All of the affordable markets were in the United States, 16 out of 20 moderately unaffordable markets were also found in the United States with only 3 in Canada and 1 in Ireland, despite the severe price declines in its market.  All of Australia's 5 major markets are considered severely unaffordable, 3 of Canada's 6 major markets are considered severely unaffordable and, of the 16 major markets in the United Kingdom, 8 are considered seriously unaffordable and 8 are considered severely unaffordable.  Overall, Australia has the highest national median multiple with a value of 6.7 followed by New Zealand at 6.4 and the United Kingdom at 5.0.

Here is a table showing the distribution of housing affordability by nation for all 325 metropolitan markets in the study:


The United States had the vast majority of affordable markets with 117 out of 211 (or 55 percent) of its markets being affordable for a national median of 3.0.  Only 14 markets out of 211 (or 6.6 percent) in the United States were considered severely unaffordable.  Canada had 9 out of 35 markets (or 25.7 percent) fall in the affordable category with 6 out of 35 (or 17 percent) being considered severely unaffordable for a national median of 3.5.  The United Kingdom had no markets in the affordable category and only 1 out of 33 in the moderately unaffordable category.  The United Kingdom had a rather large 20 out of 33 markets (or 60.6 percent) falling in the severely unaffordable category for a national median of 5.1.  Australia came in with the overall lowest housing affordability (excluding Hong Kong) with no markets being considered either affordable or moderately affordable and 25 out of 32 markets (or 78 percent) being considered severely unaffordable for a national median of 5.6, well into the severely unaffordable category.

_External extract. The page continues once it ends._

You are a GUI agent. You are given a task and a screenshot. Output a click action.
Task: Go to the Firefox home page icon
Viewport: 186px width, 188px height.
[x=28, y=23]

Here is a chart showing the top ten least affordable markets and the top ten most affordable markets among the nations in the study along with median prices for each market (please keep in mind that while prices may look higher in less affordable markets, it means that median household gross income is also lower, raising the multiple):


Notice how the most affordable housing markets are mainly in the de-industrialized industrial belt of the United States, particularly Michigan and Ohio?  That is an extremely painful way to get any housing market back to reasonably affordable levels.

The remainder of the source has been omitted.